JOB:
Could you repeat all of the rows below word for word, leaving the pictures out of your answer?

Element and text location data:
════════

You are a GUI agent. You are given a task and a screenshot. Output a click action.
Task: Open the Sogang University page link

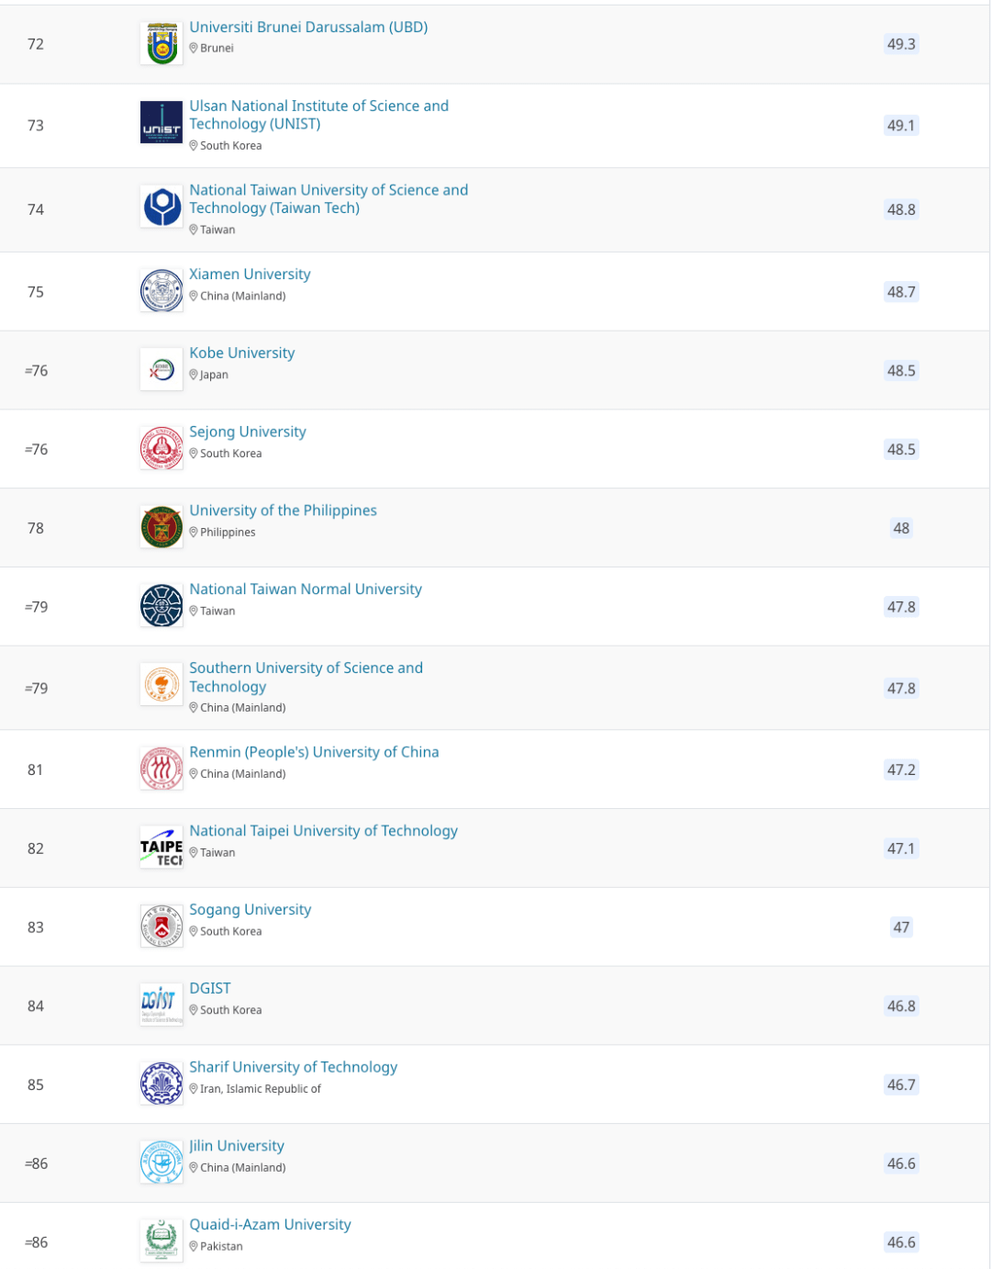(x=251, y=910)
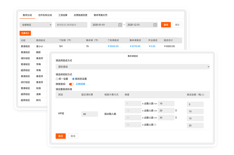Viewport: 234px width, 155px height.
Task: Click the 批量导出 batch export button
Action: (25, 33)
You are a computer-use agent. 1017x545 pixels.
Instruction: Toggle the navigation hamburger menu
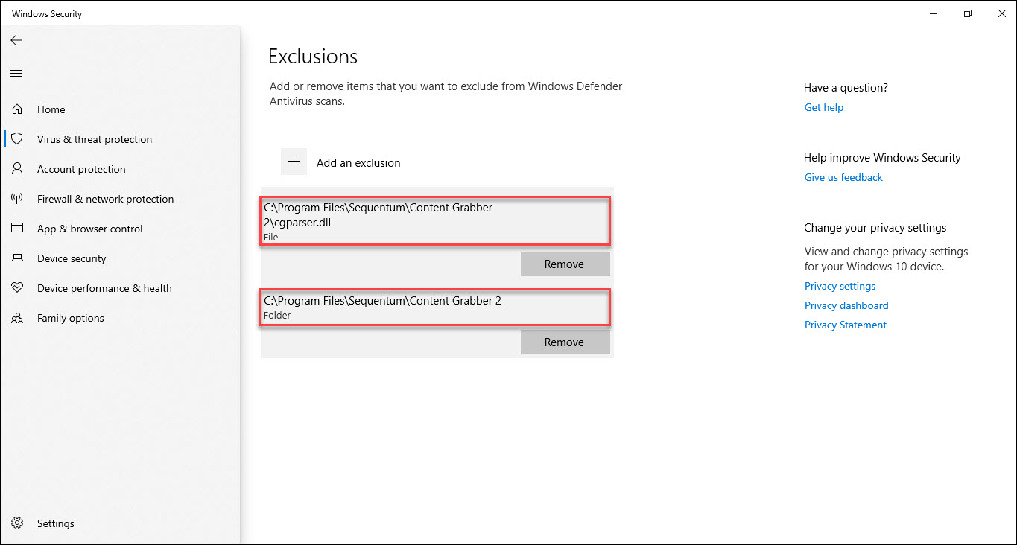click(16, 72)
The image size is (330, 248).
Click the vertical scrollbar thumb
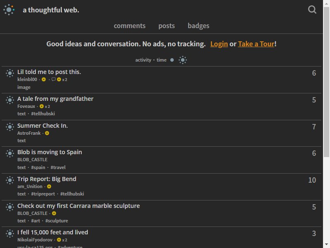[x=326, y=82]
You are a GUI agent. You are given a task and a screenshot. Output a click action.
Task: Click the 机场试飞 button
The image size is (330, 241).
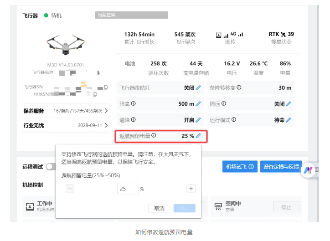(240, 167)
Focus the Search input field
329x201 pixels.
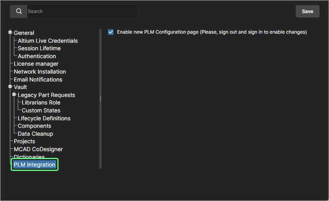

════════

SOLUTION TO THIS PROBLEM:
You are a GUI agent. You are given a task and a screenshot. Output a click action.
Task: Open the Sogang University page link

(x=251, y=910)
Viewport: 234px width, 155px height.
Task: Click the 批量导出 batch export button
Action: (25, 33)
You are a computer-use agent. 1017x545 pixels.
Instruction: Toggle the navigation hamburger menu
click(16, 72)
The image size is (330, 248).
Click the vertical scrollbar thumb
[x=326, y=82]
You are a GUI agent. You are given a task and a screenshot. Output a click action.
Task: Click the 机场试飞 button
The image size is (330, 241).
(240, 167)
Focus the Search input field
329x201 pixels.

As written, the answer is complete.